____ Passage to read

Corrosion Inhibition of High Speed Steel by Biopolymer HPMC Derivatives

Abstract

The corrosion inhibition characteristics of the derivatives of biopolymer hydroxypropyl methylcellulose (HPMC), hydroxypropyl methylcellulose phthalate (HPMCP), and hydroxypropyl methylcellulose acetate succinate (HPMCAS) film are investigated. Based on electrochemical impedance spectroscopic measurements and potentiodynamic polarization, the corrosion inhibition performance of high speed steel coated with HPMC derivatives is evaluated. The Nyquist plot and Tafel polarization demonstrate promising anti-corrosion performance of HPMC and HPMCP. With increasing film thickness, both materials reveal improvement in corrosion inhibition. Moreover, because of a hydrophobic surface and lower moisture content, HPMCP shows better anti-corrosion performance than HPMCAS. The study is of certain importance for designing green corrosion inhibitors of high speed steel surfaces by the use of biopolymer derivatives.

________
____ Recorded information

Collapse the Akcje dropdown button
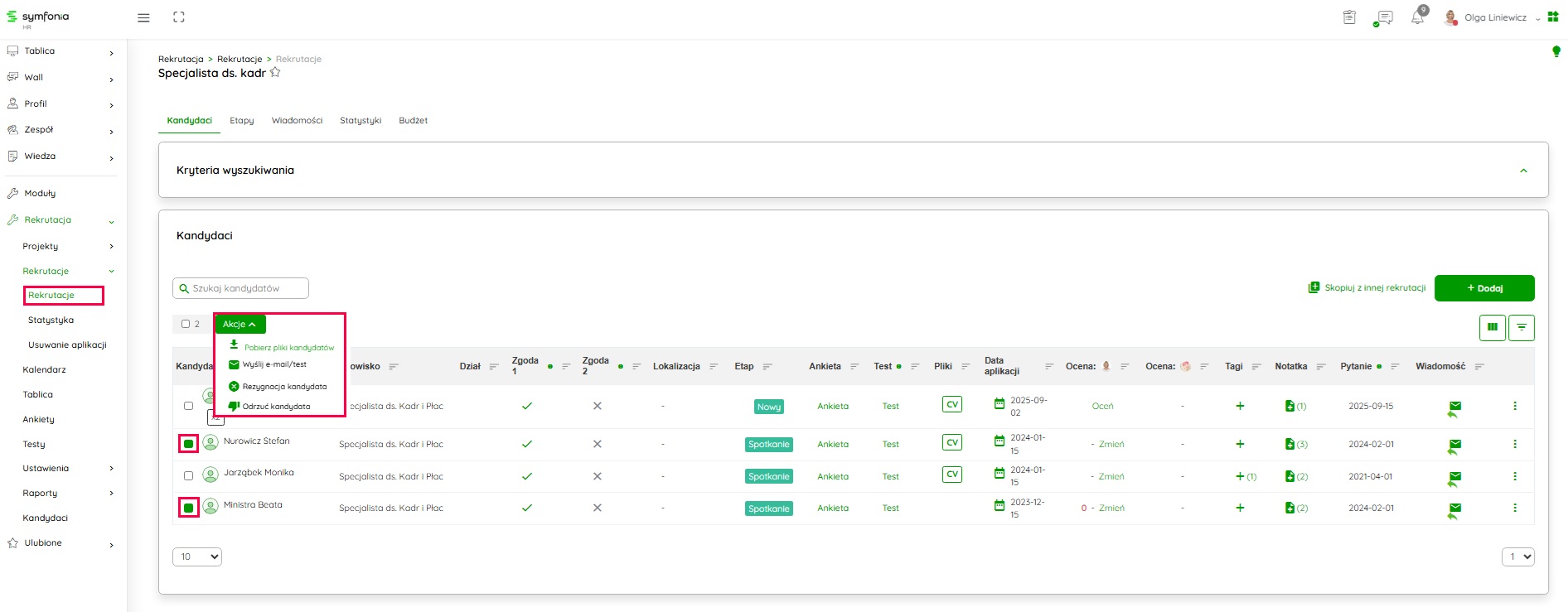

________

Exercise instructions ->
1. According to the abstract on corrosion inhibition of high speed steel, why does HPMCP perform better against corrosion than HPMCAS?
2. Continue the abstract on corrosion inhibition of high speed steel from its last sentence.

Per-task answers ->
1. It has a hydrophobic surface and lower moisture content.

2.
1. Introduction

Currently, there are three primary methods of corrosion control: reducing metal oxidation [1], decreasing corrosion of corrosive liquids [2], and isolating metal from the corrosive environment via dry films [3,4,5]. In a liquid environment, the common approach is to add corrosion inhibitors to form a physical adsorption layer on the surface, thereby blocking the penetration of active substances and reducing corrosion [6,7,8]. However, most inhibitors are harmful and can contaminate the global environment. Thus, several researchers have investigated the effects of polymeric corrosion inhibitors, such as polyamide compounds [9], polyacrylic acid [10], polymeric materials [11], and cellulosic polymers [12], which show considerable promised anticorrosion behavior.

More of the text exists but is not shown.